BBC Complaints: The link you need!

Monday, 28 December 2009


The week before Christmas saw The World Tonight maintaining its usual left-liberal bias, with Wednesday's programme being particularly noteworthy.

It discussed university funding with Professor Les Ebdon of the University of Bedfordshire - the man who, earlier this year, caused controversy by calling for potential students from poorer backgrounds to be allowed into university with lower grades than their 'less disadvantaged' peers (i.e. a social engineer). The disruption caused by snow in Britain was compared with Germany, and for a point of view on this Robin Lustig turned naturally to a 'progressive' journalist, Jurgen Kronig of the left-leaning broadsheet Die Zeit. We then had a report from Kevin Connolly on homelessness in Obama's Washington, whose academic 'talking head' was Isabel V. Sawhill of the Brookings Institute, a liberal-minded former official in the Clinton Administration.
Tuesday's programme ended with a report from Emma Jane Kirby on President Sarkozy's calls for a debate on French indentity, following the booing of the French national anthem by immigrants at a football match. There was a spokesman from what Emma Jane called "his right-wing party" (shouldn't that be 'centre-right'?) but he was sandwiched between two critics of the president's strategy - both keen multiculturalists, one a leftie professor, the other (given the last word) from a racial equality group, who stressed that 'equality' was the most important thing (and that's the thought with which the report ended). The whole piece was completely skewed against Sarkozy, who was accused of pandering to the far-right - directly by the leftie academic, and almost as directly by Emma Jane herself.
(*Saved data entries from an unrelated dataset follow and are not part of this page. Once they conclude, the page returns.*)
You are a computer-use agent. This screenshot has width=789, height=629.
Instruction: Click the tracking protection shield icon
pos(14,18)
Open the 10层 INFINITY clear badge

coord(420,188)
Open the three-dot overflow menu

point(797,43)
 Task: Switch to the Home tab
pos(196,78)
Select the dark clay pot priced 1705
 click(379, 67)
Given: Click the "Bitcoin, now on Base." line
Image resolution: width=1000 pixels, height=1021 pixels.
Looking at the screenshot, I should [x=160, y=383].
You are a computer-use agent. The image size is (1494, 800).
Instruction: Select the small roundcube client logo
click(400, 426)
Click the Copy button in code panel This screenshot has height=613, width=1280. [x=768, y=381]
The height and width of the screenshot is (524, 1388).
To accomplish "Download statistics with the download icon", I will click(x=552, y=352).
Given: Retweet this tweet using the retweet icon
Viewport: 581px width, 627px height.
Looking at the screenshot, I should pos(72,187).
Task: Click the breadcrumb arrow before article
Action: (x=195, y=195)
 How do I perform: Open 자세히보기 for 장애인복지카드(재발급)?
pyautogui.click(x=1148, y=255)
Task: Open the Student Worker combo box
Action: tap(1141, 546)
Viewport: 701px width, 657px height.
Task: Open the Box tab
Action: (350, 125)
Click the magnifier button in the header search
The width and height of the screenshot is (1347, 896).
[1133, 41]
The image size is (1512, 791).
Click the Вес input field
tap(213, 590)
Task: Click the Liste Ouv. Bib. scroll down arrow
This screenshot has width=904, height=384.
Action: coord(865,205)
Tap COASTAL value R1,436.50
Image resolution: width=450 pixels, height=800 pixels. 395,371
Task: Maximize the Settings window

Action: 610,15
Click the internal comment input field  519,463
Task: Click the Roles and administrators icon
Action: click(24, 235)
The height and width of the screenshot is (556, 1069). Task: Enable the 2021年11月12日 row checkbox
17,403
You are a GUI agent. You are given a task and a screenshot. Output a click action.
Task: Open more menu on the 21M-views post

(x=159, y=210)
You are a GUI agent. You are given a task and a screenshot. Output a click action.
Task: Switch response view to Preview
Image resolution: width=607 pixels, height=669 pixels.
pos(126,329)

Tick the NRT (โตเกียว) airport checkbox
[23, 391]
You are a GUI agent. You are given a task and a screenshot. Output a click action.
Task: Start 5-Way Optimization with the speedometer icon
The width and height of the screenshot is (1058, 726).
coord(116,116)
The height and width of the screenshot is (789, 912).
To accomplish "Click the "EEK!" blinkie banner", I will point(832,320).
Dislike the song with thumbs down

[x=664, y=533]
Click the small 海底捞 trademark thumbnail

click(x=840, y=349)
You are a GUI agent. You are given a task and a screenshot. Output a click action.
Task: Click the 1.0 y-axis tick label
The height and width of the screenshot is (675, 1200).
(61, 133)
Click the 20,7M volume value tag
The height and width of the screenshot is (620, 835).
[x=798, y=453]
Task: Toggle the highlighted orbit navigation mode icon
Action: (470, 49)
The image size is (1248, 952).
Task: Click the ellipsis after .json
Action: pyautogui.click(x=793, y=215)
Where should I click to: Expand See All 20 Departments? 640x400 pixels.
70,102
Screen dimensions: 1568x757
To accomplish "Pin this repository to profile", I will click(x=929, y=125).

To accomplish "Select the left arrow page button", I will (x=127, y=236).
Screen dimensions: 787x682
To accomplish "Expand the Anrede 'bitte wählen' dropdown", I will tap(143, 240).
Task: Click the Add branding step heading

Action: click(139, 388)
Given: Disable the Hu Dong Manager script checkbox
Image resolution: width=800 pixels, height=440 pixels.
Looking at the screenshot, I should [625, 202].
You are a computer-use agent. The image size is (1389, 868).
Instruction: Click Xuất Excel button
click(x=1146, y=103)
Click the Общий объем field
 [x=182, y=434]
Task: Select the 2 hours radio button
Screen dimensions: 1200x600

Zut alor!
Christmas Eve saw a special on international drugs policy. Beginning with the former Social Democrat Brazilian president Fernando Henrique Cardoso, who thinks the war on drugs has failed, Robin went on to hold a discussion between Jorge Castaneda, introduced as a "former Mexican foreign minister" (for the PRI, under the last of the left-wing nationalists to lead that now-long-out-of-power party, Jose Lopez Portillo - the president who nationalised the banking system); Keith Humphreys, senior advisor on drugs control to President Obama (who had a few nibbles at the Bush administration); and Professor Neil McKeganey of Glasgow University, who formerly advised the Home Office.